Lead Site Reliability Engineer

Há 1 mês


Brazil Andela Tempo inteiro

Andela exists to connect brilliance and opportunity. Since 2014, we have been dedicated to breaking down global barriers and accelerating the future of work for both technologists and organizations around the world. For technologists, Andela offers competitive long-term career opportunities with leading organizations, access to a global community of professionals, and educational opportunities with leading technology providers.

At Andela, we’re deeply passionate about creating long-lasting and transformative growth opportunities for all - and doing it in an E.P.I.C. way We’re excited to continue building our remote-first team with incredible people like you. After applying for this role, you will join our Andela Community of brilliant technologists by passing a technical screening and live interview. As a community member, you’ll have access to a multitude of exclusive technologist roles. Join Andela today to access this opportunity and more in our global marketplace

Our roles are typically filled at lightning speed, so if you’re considering applying, get your application in quickly

This is a fully remote opportunity for one of our esteemed clients.

About the role:

We are seeking a highly skilled and experienced Lead SRE to oversee the deployment, maintenance, and optimization of the DataDog observability platform across our R&D environment. This role is crucial for ensuring a unified, efficient, and secure monitoring infrastructure.
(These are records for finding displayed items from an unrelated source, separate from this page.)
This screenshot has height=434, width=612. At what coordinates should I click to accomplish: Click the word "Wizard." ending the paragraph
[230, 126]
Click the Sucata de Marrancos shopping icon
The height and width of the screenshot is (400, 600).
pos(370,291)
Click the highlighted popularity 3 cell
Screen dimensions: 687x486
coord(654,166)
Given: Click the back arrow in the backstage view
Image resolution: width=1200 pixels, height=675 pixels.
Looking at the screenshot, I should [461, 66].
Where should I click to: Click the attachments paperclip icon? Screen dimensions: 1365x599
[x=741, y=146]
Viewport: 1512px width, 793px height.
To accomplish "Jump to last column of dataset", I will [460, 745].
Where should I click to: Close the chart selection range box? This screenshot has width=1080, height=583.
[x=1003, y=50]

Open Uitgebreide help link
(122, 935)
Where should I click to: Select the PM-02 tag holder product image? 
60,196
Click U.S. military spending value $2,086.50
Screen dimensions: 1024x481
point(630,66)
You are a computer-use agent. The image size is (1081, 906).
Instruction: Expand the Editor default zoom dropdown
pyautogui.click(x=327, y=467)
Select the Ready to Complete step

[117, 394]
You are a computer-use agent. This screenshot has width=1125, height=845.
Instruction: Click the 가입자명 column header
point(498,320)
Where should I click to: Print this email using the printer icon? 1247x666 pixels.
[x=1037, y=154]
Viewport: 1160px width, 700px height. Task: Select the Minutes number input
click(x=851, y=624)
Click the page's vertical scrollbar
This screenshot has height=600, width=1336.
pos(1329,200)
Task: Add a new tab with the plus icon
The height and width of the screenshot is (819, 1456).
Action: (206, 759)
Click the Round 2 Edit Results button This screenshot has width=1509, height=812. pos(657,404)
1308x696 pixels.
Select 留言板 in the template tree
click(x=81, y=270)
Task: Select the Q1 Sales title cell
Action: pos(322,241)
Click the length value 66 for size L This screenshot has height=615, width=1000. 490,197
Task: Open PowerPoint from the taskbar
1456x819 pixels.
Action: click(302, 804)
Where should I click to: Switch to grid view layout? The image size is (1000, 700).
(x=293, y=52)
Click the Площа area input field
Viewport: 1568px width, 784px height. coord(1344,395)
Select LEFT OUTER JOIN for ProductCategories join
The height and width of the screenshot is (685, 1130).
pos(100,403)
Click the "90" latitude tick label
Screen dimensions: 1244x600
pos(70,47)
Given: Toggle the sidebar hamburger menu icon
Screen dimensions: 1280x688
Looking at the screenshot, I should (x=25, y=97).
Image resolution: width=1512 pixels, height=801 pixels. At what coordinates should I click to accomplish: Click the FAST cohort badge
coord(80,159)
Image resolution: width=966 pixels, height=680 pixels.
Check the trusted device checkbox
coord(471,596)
You will lead API integrations, assist in platform modernization, and support teams with architectural insights and best practices for observability and monitoring.

Responsibilities

  • Oversee the deployment, maintenance, and configuration of DataDog for system monitoring, logging, and observability.
  • Act as the primary point of contact for technical issues related to DataDog and observability tools.
  • Lead API integrations and enhance platform capabilities to align with organizational needs.
  • Monitor system performance and health, implementing proactive measures to prevent disruptions.
  • Assist with the migration to service accounts and ensure best practices for user and key management.
  • Provide operational and training support to R&D teams, ensuring efficient use of observability tools.
  • Contribute to platform improvements and guide the adoption of OpenTelemetry or other modernization initiatives.

Required skills:

  • DataDog Expertise (7-9 years): Advanced hands-on experience with DataDog, including monitoring, logging, dashboard creation, and APM configuration.
  • Observability Tools (7-9 years): Proficiency with tools like Prometheus and Grafana for system performance tracking.
  • Cloud Platforms (7-9 years): Extensive experience with AWS, including integration with DataDog for unified monitoring.
  • Containerization and Microservices Monitoring (4-6 years): Expertise in monitoring Kubernetes and containerized environments.
  • Python (4-6 years): Proficiency in Python for scripting and automating monitoring tasks.
  • CI/CD Pipelines (4-6 years): Experience integrating observability tools like DataDog into CI/CD workflows
  • Installation and configuration of DataDog agents and integrations.
  • User management, including roles, permissions, and security best practices.
  • Leadership skills

Nice-to-have skills:

  • OpenTelemetry Adoption: Experience migrating from proprietary tracing models to OpenTelemetry for distributed tracing.
  • API & Platform Migration: Expertise in transitioning to service account models and consolidating access keys for enhanced security.
  • Automation: Familiarity with automating monitoring setups and API configurations using scripting tools.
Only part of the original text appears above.